• [Activity]: Isolate every line in the records below with "toolbar" in it.

• [Excerpted records]:
---+---
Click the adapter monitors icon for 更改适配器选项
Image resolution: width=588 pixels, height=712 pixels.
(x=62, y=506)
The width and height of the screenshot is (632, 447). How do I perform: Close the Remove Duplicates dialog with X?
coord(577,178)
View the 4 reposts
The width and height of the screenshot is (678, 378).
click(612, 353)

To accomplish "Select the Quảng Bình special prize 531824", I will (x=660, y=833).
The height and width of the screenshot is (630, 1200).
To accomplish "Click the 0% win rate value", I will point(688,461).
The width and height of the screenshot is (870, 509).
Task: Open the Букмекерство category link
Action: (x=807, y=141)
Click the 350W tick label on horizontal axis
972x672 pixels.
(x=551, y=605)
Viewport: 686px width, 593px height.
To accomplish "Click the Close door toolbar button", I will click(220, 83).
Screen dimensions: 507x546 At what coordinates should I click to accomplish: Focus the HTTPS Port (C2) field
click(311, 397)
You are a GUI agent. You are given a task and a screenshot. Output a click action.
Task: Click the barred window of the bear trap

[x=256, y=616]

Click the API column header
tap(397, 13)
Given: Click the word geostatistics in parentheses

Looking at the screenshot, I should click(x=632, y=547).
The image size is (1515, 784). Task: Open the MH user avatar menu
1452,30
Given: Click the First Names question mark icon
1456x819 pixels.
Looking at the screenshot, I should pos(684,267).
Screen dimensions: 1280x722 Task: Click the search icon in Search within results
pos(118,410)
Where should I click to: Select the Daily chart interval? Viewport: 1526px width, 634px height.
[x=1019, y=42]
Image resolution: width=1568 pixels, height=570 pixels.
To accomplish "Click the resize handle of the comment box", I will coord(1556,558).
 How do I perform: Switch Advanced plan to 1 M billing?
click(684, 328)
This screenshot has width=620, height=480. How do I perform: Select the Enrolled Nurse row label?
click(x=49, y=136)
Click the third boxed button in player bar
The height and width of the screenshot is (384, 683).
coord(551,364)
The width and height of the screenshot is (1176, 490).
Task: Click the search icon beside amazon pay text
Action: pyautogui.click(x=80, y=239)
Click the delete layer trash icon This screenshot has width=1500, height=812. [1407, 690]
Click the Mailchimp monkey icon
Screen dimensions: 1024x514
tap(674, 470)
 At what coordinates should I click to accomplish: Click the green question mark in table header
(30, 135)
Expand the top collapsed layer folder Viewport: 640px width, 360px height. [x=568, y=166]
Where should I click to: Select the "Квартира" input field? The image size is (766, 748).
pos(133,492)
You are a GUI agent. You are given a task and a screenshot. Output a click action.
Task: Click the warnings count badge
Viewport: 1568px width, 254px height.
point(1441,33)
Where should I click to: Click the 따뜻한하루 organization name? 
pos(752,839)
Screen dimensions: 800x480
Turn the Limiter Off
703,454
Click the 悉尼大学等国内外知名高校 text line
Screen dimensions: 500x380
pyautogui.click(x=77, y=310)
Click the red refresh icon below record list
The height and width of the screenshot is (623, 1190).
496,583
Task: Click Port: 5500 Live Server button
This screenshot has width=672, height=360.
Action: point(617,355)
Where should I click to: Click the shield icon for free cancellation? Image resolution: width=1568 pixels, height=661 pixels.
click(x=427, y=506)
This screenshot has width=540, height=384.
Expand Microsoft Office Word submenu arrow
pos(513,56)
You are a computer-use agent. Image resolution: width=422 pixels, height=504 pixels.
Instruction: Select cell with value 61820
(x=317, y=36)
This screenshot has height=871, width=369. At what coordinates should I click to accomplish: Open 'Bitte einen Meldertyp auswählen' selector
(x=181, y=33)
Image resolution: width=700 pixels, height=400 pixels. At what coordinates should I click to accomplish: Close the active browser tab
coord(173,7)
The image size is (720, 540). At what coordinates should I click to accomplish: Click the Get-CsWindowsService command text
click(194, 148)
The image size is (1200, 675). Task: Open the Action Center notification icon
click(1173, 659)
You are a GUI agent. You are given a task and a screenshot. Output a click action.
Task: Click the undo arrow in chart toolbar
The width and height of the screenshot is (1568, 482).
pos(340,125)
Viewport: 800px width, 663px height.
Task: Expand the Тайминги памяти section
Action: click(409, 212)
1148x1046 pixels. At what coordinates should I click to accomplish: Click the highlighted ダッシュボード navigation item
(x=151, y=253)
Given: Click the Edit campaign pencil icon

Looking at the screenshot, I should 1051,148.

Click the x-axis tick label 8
---+---
• [Task result]:
To accomplish "Click the Close door toolbar button", I will click(220, 83).
Task: Click the undo arrow in chart toolbar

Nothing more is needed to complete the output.